**課題**:
代表制民主主義についてのコラムのうち、「民主主義の本来の姿は、やはり」で始まり「らなければならないでしょう。」で終わる部分を、「選挙民」を「有権者」に置き換えて書き直してください。

**抜粋**:
◇ ◇ ◇ ◇ ◇
こんにちは。冨樫純です。
「代表制民主主義 」についてのコラムを紹介します。
民主主義の本来の姿は、やはり、市民全員が直接立法に参加する古代ギリシャ・ローマ型の直接民主主義にあるのかなと思いました。
18世紀後半のイギリス、ブリストル選挙区。
当選したばかりの二人の下院議員が選挙民に感謝の演説を行った。
まずは、クリューガー議員が、自分を支持してくれた選挙民に高らかに宣言する。
「選挙民のみなさんは、ご自分が選んだ議員に命令する権利をおもちです。 自分がみなさんの主人ではなく召使いであり、みなさんの意思に優越するのではなく、それに従う存在であると考えています。
私は、国政にかかわる私の活動のすべてについて、みなさんの正しい判断に全面的に従いたいと思います」
これに対し、苦戦の末当選を果たしたバーク議員は、クリューガー議員に真っ向からかみついた。
クリューガー議員の言うように、選出された議員が選出母体から発せられる指令や委任に絶対的に服従するという考えは、根本的にまちがっているというのである。
というのも、バーク議員によれば、代表者が従うべきものは究極的には自らの理性と判断力なのであって、自分に票を投じてくれた選挙民の個別の意思や意向ではないからである。
議会は、対立するさまざまな利害を代表する大使たちが集まる会議ではありません。
なるほど、こういった会議ではそれぞれが代理人および代弁者として、他の代理人や代弁者に対抗して、自らの利益を守らなければならないでしょう。
しかし、議会とは一つの利益、つまり全体の利益を代表する、国民の審議のための集会です。
そこでは、地方の思惑や偏見ではなく、有権者と代表者(議員) との関係についての二つの異なる見方が劇的に表明されている。
クリューガーの代表観は、「委任代表」と呼ばれるものである。
それは、議員とは、その議員に票を投じた選挙民という 「本人」の忠実な「代理人」であり、後者によるコントロールに全面的に服すべきだという考え方である。
◇ ◇ ◇ ◇ ◇
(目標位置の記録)
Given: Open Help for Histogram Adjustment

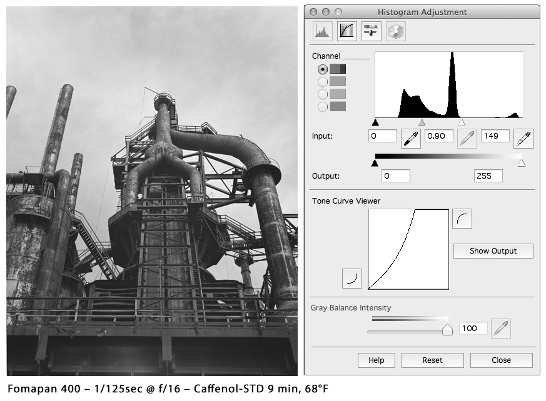Looking at the screenshot, I should 376,360.
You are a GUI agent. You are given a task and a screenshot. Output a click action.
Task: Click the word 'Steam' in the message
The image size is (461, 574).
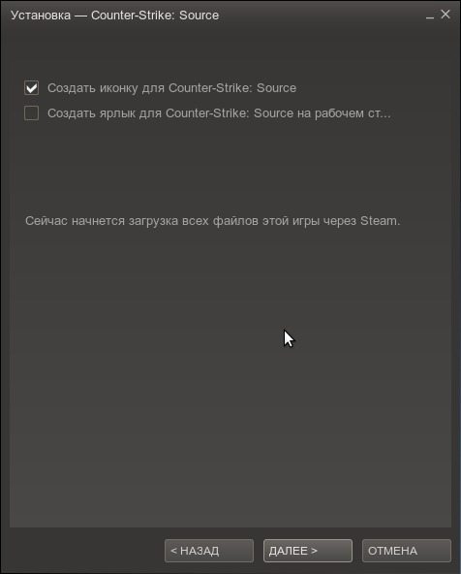379,221
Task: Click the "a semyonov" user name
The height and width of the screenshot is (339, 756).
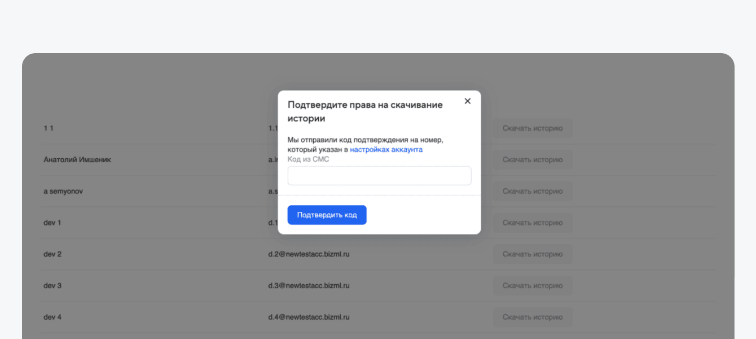Action: click(x=63, y=192)
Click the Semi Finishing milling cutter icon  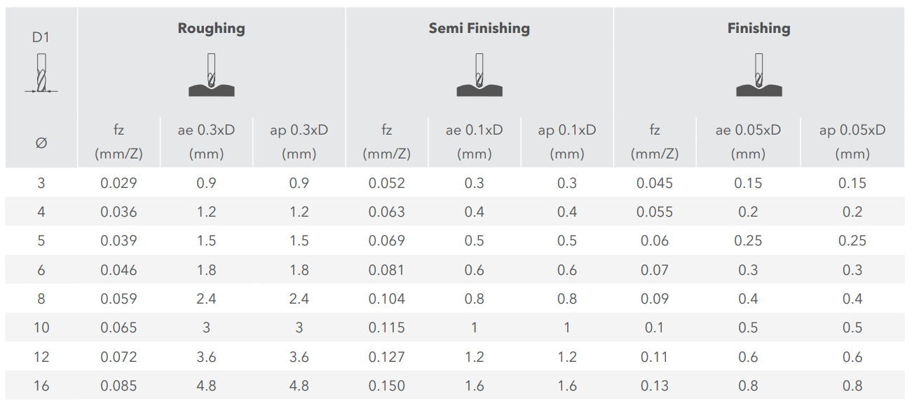[x=479, y=76]
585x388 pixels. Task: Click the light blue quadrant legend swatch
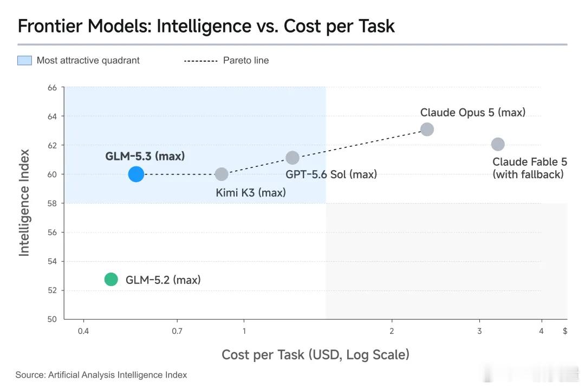coord(24,61)
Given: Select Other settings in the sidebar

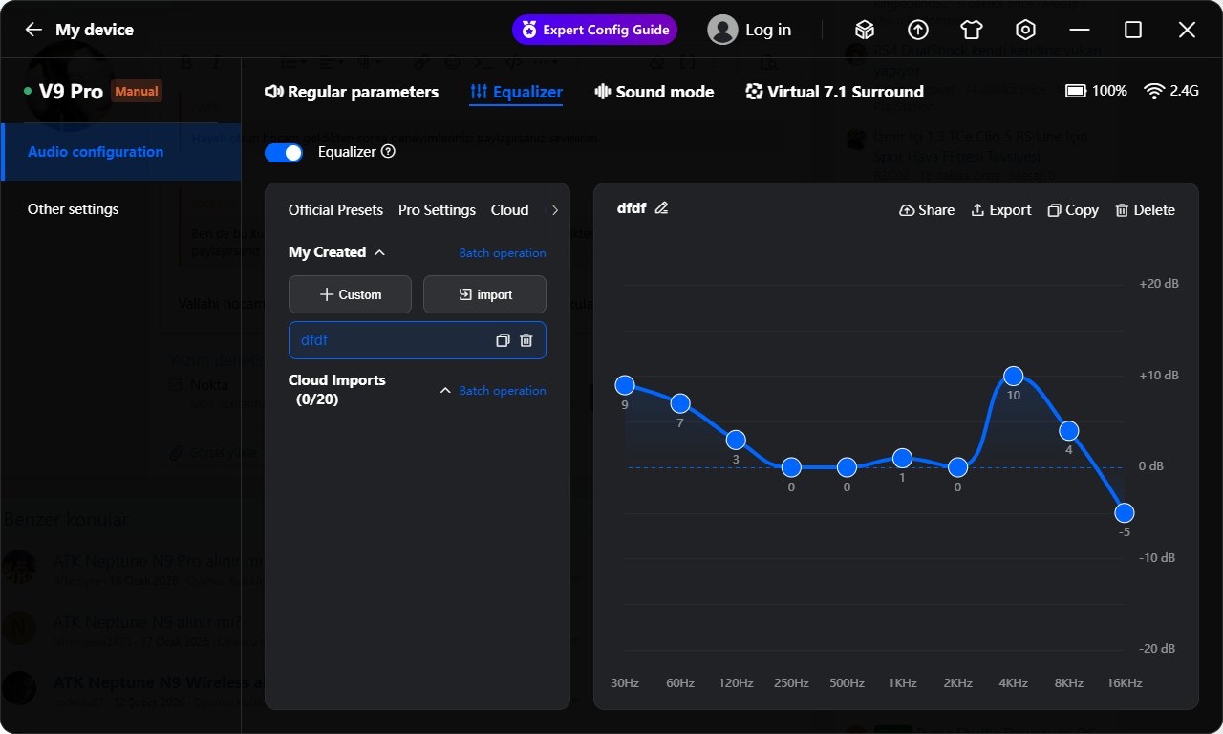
◇ ◇ ◇ ◇ ◇
**解答例**:
民主主義の本来の姿は、やはり、市民全員が直接立法に参加する古代ギリシャ・ローマ型の直接民主主義にあるのかなと思いました。
18世紀後半のイギリス、ブリストル選挙区。
当選したばかりの二人の下院議員が有権者に感謝の演説を行った。
まずは、クリューガー議員が、自分を支持してくれた有権者に高らかに宣言する。
「有権者のみなさんは、ご自分が選んだ議員に命令する権利をおもちです。 自分がみなさんの主人ではなく召使いであり、みなさんの意思に優越するのではなく、それに従う存在であると考えています。
私は、国政にかかわる私の活動のすべてについて、みなさんの正しい判断に全面的に従いたいと思います」
これに対し、苦戦の末当選を果たしたバーク議員は、クリューガー議員に真っ向からかみついた。
クリューガー議員の言うように、選出された議員が選出母体から発せられる指令や委任に絶対的に服従するという考えは、根本的にまちがっているというのである。
というのも、バーク議員によれば、代表者が従うべきものは究極的には自らの理性と判断力なのであって、自分に票を投じてくれた有権者の個別の意思や意向ではないからである。
議会は、対立するさまざまな利害を代表する大使たちが集まる会議ではありません。
なるほど、こういった会議ではそれぞれが代理人および代弁者として、他の代理人や代弁者に対抗して、自らの利益を守らなければならないでしょう。